Growing up in the 80s and 90s, my TV was always on with the classic action movies of the time. We’re talking The Terminator and T2 (before the franchise turned to trash), Lethal Weapon 1-3, Commando, and Predator. The list goes on and on, and it’d be a lie to say those didn’t influence my passion for shooting.
Of all the accessories of the era, nothing was cooler than watching the hero spin a silencer onto their iron and do the work of saving the day. Integrally suppressed MP5? Superhero bonus points.
Of course, real-world applications aren’t usually as glamorous as the movies.
Operators use a suppressor not to be discreet but instead to not blow out their eardrums, clearing a room. Hunters need to be able to hear a twig branch, so they shoot without their ears on. A suppressor gets them a lot closer to a safe noise level instead of an unsuppressed high-power rifle.
Let’s find out the difference between a silencer and a suppressor, what they are well suited for, and what you need to own one.
What’s The Difference In A Silencer Vs. A Suppressor
Functionally, there is no difference because they are not different things. They are just different names.

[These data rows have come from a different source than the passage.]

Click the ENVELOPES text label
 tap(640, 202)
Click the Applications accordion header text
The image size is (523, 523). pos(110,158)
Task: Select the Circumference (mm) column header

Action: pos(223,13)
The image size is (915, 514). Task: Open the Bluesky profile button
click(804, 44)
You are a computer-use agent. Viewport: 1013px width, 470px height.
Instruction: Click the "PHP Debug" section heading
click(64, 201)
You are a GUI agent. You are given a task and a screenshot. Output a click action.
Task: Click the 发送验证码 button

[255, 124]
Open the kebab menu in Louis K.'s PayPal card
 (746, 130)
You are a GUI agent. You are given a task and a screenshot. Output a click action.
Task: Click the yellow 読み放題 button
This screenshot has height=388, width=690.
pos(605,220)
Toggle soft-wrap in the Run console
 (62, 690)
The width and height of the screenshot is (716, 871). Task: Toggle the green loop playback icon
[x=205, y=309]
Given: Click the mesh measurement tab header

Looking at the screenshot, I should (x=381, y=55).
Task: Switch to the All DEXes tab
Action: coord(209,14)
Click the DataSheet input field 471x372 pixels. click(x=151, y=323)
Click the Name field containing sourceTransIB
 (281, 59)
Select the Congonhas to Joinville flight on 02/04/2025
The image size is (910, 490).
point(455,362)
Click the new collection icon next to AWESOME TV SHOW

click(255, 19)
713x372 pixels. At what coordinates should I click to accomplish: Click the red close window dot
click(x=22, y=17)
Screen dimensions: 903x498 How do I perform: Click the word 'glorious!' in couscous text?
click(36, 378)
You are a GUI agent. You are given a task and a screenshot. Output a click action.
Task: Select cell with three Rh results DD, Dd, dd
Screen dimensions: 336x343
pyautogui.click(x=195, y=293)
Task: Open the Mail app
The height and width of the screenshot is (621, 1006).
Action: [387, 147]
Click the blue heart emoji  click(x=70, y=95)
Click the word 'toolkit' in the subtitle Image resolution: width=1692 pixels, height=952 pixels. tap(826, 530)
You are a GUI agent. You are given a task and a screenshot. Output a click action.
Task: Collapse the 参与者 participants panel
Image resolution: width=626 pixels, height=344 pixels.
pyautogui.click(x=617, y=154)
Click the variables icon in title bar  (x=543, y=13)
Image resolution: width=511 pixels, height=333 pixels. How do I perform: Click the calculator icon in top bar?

Technically speaking, though, a silencer is not altogether honest or accurate. No suppressor can completely silence a gunshot; some can only close the shot to safe levels.
Does The Name Matter?
No, the name doesn’t really matter that much. Like the sound of ‘silencer?’ Go with it. Suppressor is what they mostly go by, but muffler is alright, too.
A History Of Silencers
The idea of toning down the volume of gunshots is not anything new. The NRA wrote an outstanding piece on the history of suppressors, so we’ll let them speak for themselves. But it should be said that developing machine guns and suppressors was a family affair; Hiram Percy Maxim built the first successful, commercially available silencer, and his dad built the first portable machine gun.
Unfortunately, despite the undeniable strengths of using a device to suppress the dangerous noise levels of all firearms, the Federal Government felt it necessary to regulate these devices under the National Firearms Act of 1934.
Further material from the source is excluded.